Tetrabutylammonium Hydroxide-Functionalized Ti3C2Tx MXene for Significantly Improving the Photovoltaic Performance of Perovskite Solar Cells.

Abstract

An appropriate electron transport layer (ETL) or cathode buffer layer (CBL) is critical for high-performance perovskite solar cells (PVSCs). In this work, tetrabutylammonium hydroxide (TBAOH)-functionalized Ti3C2Tx MXene (TBAOH-Ti3C2Tx) is developed to improve the photovoltaic performance of PVSCs. TBAOH-Ti3C2Tx is synthesized by HF etching and then TBAOH intercalation, and TBAOH can effectively attach to the Ti3C2Tx surface during the intercalation process. In hole transport material (HTM)-free carbon-based PVSCs with the structure of ITO/ETL/MAPbI3/carbon, the SnO2 doped by TBAOH-Ti3C2Tx (SnO2:TBAOH-Ti3C2Tx) as ETL shows decreased WF and increased conductivity and improves the growth of the perovskite film with a larger grain and significantly reduced defects, which synergistically facilitate charge transport and extraction and reduce charge recombination.
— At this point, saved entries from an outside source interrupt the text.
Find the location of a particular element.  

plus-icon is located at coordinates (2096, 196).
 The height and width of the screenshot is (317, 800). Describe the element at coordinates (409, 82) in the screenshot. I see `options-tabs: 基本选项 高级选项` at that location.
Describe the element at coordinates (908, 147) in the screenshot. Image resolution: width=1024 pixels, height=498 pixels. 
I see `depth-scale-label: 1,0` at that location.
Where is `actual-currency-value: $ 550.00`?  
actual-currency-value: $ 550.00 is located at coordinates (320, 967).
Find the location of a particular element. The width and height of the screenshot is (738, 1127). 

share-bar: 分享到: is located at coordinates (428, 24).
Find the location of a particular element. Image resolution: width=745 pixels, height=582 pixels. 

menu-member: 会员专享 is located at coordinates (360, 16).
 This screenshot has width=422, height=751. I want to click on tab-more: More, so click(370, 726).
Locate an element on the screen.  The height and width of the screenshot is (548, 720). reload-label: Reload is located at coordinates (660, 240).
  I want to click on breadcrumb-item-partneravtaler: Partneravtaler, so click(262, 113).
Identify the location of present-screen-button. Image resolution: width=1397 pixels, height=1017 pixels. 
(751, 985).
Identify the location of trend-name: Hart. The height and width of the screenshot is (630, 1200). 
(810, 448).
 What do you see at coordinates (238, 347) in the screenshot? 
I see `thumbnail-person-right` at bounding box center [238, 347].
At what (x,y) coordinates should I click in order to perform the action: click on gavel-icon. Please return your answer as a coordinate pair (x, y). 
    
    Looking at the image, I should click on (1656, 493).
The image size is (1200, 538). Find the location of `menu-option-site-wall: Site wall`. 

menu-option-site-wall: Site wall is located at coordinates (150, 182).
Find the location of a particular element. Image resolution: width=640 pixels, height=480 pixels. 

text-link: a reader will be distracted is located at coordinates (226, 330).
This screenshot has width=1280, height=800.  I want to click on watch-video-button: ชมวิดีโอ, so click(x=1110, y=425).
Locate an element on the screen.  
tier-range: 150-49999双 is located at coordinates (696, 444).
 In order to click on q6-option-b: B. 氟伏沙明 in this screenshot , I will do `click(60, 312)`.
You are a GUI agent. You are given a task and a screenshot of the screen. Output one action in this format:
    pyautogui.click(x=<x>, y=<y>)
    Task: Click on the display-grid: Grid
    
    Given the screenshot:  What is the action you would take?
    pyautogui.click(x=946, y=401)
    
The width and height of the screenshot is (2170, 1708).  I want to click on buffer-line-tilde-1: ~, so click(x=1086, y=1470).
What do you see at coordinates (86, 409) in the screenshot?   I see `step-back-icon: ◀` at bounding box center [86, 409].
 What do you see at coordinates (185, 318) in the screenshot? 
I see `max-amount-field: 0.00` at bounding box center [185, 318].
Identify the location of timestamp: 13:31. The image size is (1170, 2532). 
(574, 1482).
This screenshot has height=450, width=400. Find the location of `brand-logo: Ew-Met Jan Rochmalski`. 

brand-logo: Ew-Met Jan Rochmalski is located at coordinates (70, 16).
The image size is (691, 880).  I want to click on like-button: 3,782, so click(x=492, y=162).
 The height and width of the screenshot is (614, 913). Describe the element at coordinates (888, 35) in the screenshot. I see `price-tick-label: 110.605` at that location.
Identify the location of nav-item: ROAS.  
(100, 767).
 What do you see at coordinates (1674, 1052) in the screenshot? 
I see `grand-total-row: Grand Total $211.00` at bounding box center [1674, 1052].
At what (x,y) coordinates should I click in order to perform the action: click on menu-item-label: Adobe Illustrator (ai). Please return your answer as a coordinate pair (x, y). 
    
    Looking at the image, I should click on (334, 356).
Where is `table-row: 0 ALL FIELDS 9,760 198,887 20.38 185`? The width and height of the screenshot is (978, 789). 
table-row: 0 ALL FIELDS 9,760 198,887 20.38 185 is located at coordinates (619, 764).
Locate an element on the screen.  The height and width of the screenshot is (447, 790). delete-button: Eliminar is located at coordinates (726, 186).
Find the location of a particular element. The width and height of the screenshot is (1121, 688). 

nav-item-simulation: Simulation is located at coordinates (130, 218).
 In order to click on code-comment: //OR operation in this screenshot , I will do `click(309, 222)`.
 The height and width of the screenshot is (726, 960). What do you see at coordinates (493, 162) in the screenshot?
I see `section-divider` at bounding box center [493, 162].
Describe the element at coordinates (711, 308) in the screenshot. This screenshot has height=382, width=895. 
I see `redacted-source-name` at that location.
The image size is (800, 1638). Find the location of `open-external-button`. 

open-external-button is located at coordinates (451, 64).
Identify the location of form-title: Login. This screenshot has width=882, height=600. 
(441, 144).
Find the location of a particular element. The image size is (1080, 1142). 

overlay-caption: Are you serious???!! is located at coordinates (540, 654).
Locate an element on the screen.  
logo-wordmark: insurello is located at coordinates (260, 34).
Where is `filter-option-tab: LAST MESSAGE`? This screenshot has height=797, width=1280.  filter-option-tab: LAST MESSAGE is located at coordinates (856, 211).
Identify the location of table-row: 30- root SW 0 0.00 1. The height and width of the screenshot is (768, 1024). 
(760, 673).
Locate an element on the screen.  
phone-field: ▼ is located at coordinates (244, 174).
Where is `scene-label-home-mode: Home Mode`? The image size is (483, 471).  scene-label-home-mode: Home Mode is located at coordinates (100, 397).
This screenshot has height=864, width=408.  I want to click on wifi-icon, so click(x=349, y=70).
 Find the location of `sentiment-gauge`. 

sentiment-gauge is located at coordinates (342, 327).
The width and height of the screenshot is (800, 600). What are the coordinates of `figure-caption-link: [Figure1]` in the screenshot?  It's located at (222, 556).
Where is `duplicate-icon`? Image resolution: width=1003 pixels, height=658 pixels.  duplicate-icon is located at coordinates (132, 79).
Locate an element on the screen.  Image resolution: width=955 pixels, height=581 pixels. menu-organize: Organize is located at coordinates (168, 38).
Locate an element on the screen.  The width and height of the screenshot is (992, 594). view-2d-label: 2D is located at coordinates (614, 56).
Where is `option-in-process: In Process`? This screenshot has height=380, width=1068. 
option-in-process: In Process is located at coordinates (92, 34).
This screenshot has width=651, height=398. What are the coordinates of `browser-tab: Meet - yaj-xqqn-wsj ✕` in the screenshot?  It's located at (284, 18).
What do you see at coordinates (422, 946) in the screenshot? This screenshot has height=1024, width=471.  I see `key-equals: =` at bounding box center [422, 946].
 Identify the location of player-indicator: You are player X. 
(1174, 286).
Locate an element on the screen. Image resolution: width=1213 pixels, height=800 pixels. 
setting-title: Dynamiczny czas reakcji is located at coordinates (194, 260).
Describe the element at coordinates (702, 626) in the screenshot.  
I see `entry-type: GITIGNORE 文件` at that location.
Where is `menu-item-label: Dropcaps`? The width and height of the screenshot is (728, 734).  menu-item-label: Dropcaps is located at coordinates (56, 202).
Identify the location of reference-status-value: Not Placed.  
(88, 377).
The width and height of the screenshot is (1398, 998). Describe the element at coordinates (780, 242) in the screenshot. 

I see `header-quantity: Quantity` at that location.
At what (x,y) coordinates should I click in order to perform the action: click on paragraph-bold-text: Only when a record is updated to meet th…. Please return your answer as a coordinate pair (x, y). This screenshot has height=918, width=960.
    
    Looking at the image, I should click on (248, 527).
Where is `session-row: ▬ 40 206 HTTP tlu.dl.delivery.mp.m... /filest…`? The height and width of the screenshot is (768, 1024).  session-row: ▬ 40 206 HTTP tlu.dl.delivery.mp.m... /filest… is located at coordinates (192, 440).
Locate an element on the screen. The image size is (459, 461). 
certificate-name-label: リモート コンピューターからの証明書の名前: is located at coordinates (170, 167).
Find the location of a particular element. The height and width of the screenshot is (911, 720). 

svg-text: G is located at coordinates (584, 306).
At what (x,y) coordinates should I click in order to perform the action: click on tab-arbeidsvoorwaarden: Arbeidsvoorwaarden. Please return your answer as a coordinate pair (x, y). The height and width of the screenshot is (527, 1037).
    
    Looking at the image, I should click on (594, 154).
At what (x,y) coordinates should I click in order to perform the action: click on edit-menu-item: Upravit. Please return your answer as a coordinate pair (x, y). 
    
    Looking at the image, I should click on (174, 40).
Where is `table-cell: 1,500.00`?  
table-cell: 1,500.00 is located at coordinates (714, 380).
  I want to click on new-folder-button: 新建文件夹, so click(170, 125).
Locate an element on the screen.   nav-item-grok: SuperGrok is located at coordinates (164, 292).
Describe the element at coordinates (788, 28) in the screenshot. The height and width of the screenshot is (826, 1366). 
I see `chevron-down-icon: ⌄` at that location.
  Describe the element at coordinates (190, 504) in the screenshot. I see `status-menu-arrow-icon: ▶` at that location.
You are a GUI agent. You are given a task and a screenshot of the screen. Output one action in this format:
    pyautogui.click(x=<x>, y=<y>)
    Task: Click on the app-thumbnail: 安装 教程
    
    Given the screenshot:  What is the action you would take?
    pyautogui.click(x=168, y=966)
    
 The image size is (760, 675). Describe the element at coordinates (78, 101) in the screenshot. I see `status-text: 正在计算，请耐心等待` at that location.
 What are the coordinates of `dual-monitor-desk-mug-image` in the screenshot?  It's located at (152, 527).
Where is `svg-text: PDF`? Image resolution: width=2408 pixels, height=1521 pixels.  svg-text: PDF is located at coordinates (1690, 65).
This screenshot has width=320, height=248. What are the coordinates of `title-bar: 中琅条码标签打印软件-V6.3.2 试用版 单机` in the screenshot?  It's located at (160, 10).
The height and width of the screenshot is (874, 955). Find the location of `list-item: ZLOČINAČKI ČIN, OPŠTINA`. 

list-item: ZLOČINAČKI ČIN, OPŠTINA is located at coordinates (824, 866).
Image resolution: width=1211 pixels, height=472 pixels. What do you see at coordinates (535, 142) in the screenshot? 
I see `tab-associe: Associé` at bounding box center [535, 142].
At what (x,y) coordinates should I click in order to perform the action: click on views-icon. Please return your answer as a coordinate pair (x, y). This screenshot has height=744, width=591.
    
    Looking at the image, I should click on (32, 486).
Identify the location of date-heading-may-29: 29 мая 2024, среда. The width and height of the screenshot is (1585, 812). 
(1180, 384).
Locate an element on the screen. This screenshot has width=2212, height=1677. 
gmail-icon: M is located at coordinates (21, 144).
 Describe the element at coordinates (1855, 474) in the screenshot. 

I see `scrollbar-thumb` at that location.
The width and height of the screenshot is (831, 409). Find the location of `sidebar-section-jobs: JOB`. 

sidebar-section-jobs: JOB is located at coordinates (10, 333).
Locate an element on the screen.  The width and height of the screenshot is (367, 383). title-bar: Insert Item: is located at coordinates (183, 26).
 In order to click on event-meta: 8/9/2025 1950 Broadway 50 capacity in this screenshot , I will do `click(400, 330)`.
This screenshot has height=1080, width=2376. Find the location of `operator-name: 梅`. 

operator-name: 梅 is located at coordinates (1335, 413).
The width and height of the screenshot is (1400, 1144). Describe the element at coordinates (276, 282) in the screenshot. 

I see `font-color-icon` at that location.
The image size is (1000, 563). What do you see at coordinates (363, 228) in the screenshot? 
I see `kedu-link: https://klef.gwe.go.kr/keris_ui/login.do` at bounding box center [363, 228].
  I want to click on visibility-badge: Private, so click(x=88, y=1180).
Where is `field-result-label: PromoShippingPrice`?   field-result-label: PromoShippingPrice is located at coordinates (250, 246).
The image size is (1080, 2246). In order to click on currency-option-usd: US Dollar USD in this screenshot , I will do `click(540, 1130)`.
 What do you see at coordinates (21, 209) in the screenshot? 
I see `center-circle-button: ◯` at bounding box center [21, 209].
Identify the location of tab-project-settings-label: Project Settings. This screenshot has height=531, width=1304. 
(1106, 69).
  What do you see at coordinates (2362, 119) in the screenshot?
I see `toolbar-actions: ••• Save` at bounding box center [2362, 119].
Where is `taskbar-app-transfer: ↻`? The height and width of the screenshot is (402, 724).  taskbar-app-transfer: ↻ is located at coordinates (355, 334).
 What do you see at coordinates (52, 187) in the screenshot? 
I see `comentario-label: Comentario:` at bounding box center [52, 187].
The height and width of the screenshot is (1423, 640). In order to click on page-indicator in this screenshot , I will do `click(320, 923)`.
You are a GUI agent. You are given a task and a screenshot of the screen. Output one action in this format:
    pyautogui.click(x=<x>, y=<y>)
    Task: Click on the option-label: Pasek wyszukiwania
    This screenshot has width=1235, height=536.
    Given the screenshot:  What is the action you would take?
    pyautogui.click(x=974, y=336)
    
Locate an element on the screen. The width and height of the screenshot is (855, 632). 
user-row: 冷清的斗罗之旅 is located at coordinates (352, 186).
The HTM-free carbon-based PVSC with SnO2:TBAOH-Ti3C2Tx ETL exhibits a significantly higher PCE of 14.93% with enhanced device stability compared to the control device with pristine SnO2 ETL (11.95%) and also outperforms most of the HTM-free carbon-based PVSCs with MAPbI3 perovskite reported so far. In traditional inverted PVSCs with the structure of ITO/PTAA/MAPbI3/PCBM/CBL/Ag, the TBAOH-Ti3C2Tx is utilized as a CBL to significantly enhance device performance with a high PCE of 21.16%, which is obviously superior than that (16.26%) of the control device without CBL. The impressive results indicate that tetrabutylammonium hydroxide-functionalized Ti3C2Tx MXene possesses great application potential in different functional layers for high-performance PVSCs.